修学旅行で東武ワールドスクウェアを訪れた福島県郡山市の中学生=1日午後、日光市鬼怒川温泉大原

バスから降りる福島県郡山市の中学生を拍手で出迎える地元の観光関係者ら=9日午後、那須町高久丙 修学旅行で東武ワールドスクウェアを訪れた福島県郡山市の中学生=1日午後、日光市鬼怒川温泉大原

 新型コロナウイルスの影響で多くの小中学校が修学旅行を春から秋に延期する中、今月に入り、県内を訪れる修学旅行が本格化している。感染リスクを踏まえ、行き先を関西や首都圏から那須や日光に変更した学校が増えている。コロナ禍で打撃を受ける観光地にとって大きな下支えとなるが、感染状況次第で急きょ中止になるケースもあり、先を見通せない状況が続く。

 9日夕。那須町高久丙のホテルエピナール那須の玄関に地元の観光事業者らが並び、次々と到着するバス10台を拍手で出迎えた。降りてきたのは福島県郡山市の郡山第五中の3年生計180人。

 同ホテルでは9~11月に約50校の予約が入っている。例年は一般客でいっぱいのため、この時期の修学旅行の受け入れは初めて。須田秀之(すだひでゆき)総支配人(43)は「夏休みが短く、リゾート地としては厳しかったのでありがたい」と徹底した感染対策で迎え入れる。

 児童生徒にとっても、ようやく実現した修学旅行。9日に同町高久乙の那須ハイランドパークを訪れた同県新地町尚英中3年柴田七楓(しばたななか)さん(14)は「計画していた都内での修学旅行がなくなったのは残念だけど、逆にいい思い出になる」と笑顔を見せた。

 同ホテルと同パークが加盟する「那須地区ホテル&レジャー施設連絡協議会」は7月上旬、東北地方などで誘客活動を始めた。11月にかけて計2万人の来訪を予定しており、協議会の集客実行委員会大輪洪一(おおわこういち)委員長(50)は「今まで那須になかった光景が見られる」と期待する。

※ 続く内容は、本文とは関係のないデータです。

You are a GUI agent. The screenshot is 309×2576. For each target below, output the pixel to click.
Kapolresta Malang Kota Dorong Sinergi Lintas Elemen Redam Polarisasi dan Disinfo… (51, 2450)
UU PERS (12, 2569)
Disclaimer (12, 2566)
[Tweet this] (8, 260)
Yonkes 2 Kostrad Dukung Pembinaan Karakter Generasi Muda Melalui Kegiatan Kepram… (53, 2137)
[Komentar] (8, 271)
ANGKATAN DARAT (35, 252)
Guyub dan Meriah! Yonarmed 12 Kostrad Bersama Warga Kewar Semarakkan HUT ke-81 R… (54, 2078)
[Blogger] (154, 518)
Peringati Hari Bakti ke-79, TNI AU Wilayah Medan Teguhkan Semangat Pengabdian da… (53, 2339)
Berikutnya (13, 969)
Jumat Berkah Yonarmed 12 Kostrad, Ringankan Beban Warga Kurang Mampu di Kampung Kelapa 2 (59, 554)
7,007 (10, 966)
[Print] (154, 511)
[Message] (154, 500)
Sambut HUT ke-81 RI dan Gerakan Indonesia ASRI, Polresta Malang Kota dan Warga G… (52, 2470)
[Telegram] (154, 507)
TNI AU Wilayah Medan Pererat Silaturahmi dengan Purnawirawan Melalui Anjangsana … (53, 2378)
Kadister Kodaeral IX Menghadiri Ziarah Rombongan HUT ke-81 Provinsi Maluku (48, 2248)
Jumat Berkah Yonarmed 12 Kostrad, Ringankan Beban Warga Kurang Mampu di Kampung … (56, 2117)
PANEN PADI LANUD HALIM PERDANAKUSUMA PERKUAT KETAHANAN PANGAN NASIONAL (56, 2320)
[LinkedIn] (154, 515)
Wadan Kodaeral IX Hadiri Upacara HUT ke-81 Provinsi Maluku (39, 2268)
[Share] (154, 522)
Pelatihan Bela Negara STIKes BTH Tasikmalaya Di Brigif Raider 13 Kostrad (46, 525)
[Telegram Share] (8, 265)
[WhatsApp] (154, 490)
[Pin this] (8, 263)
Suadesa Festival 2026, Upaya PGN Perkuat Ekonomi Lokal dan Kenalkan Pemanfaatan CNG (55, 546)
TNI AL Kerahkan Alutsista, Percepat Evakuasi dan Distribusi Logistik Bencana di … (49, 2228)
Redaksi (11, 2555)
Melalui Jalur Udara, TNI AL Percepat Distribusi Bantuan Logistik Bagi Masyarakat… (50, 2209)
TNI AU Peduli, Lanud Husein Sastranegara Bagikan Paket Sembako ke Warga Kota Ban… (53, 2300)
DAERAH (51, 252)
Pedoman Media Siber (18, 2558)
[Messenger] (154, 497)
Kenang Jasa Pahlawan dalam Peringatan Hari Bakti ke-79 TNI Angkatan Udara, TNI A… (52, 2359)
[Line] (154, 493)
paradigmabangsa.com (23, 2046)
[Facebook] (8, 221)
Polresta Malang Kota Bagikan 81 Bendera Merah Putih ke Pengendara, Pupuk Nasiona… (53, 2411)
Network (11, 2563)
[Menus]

 日光市にも児童生徒の姿が戻ってきた。日光東照宮によると、8月下旬から修学旅行生が増加。鬼怒川温泉大原のテーマパーク「東武ワールドスクウェア」にも今月に入り来訪が増えた。今月1日に1泊2日で日光、那須を訪れた同県郡山市日和田中の佐藤勝次郎(さとうかつじろう)教諭(62)は「実施が決まったのは前日。日光、那須とも2週間以上感染者が出ておらず、施設の感染対策もしっかり取られていた」と説明する。

 ただ、予約の変動は激しい。全国的な感染再拡大に伴い、夏以降、修学旅行自体の中止が相次いだ。鬼怒川温泉郷の「きぬ川ホテル三日月」では一時、9月の修学旅行の予約が約8千人に上ったが、現在は前年同月を上回るものの2千人以下。営業主任山谷聡(やまやさとし)さん(50)は「キャンセルはやむを得ない。引き続き徹底した感染対策をアピールしていきたい」と話す。